Busy/Blown Out Background Key Out

I have a clip with a talent standing in front of an off-white busy background with some blown out hotspots and I was able to use zMatte to mostly Key out the background so that I could replace the BG with a more even toned background and with hotspots toned down or removed. The zMatte did a pretty good job on remove the background, but I also used a Roto shape to get rid of the mask, and now the talent looks nicely isolated.

How can I apply another copy zMatte to help clean up the edges of the talent?

It seems like I’m not able to get the right IN/OUT on another zMatte, because it seems to still recognize the previous background, even though it “looks” like the BG has been cleaned out by the first zMatte and Roto.

Thanks for any help!!

Make sure you check out the zMatte tutorial on page 243 of the user guide. It is a fairly short read. You should be able to get a good key with one zMatte node if you use the Primary Matte, Secondary Matte as well as the Holdout and Garbage Matte inputs. Roto nodes can feed the Holdout Matte/Garbage Matte inputs.
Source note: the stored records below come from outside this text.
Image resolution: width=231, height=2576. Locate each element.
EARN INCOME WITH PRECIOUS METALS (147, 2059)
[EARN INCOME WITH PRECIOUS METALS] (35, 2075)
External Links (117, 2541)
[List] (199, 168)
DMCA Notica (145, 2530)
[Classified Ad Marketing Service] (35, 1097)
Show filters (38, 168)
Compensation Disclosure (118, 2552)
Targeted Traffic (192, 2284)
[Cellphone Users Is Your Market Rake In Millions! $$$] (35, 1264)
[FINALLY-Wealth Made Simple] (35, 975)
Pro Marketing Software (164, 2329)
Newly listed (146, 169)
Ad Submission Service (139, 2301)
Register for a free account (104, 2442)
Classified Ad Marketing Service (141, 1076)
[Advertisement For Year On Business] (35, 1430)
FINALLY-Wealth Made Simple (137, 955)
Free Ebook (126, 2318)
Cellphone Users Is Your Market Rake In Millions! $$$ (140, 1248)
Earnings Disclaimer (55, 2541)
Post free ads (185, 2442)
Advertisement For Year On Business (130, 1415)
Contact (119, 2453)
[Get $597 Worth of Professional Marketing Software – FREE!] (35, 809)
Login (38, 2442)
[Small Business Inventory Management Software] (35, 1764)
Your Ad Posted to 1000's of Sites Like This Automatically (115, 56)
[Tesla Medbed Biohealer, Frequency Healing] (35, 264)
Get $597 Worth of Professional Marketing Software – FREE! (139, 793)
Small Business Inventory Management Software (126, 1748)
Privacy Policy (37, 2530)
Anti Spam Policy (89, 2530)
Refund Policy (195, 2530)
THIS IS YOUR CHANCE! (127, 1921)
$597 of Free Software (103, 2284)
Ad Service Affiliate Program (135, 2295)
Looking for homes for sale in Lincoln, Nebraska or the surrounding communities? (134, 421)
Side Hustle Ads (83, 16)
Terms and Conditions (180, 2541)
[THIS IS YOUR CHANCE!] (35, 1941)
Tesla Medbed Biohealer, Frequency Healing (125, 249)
  • A Holdout Matte defines foreground areas that should not be keyed out.
  • A Garbage Matte defines background areas that should be keyed out.

I’m making progress with the zMatte for keying the hotspots and filling in the area with my BG input, which I’ll fill with a grayish texture going in the final version.

In the mean time I was just testing out a Color Node (Green) going into the BG input temporarily, but I’m noticing that with the light wrap values turned up, I’m getting green wrapping within my Holdout matte, correctly, but I’m also getting green light wrap at the border of the entire 4096x2160 clip, which I don’t think is correct, or at least not what I intended.

Is there a way for me to remove the light wrapping on the clip border?


You probably have gray background values at the edges of the image. If so, use a Roto node plugged into the Garbage Matte input and place shapes on the edges of the image. This should help with the light wrapping on the edges of the screen.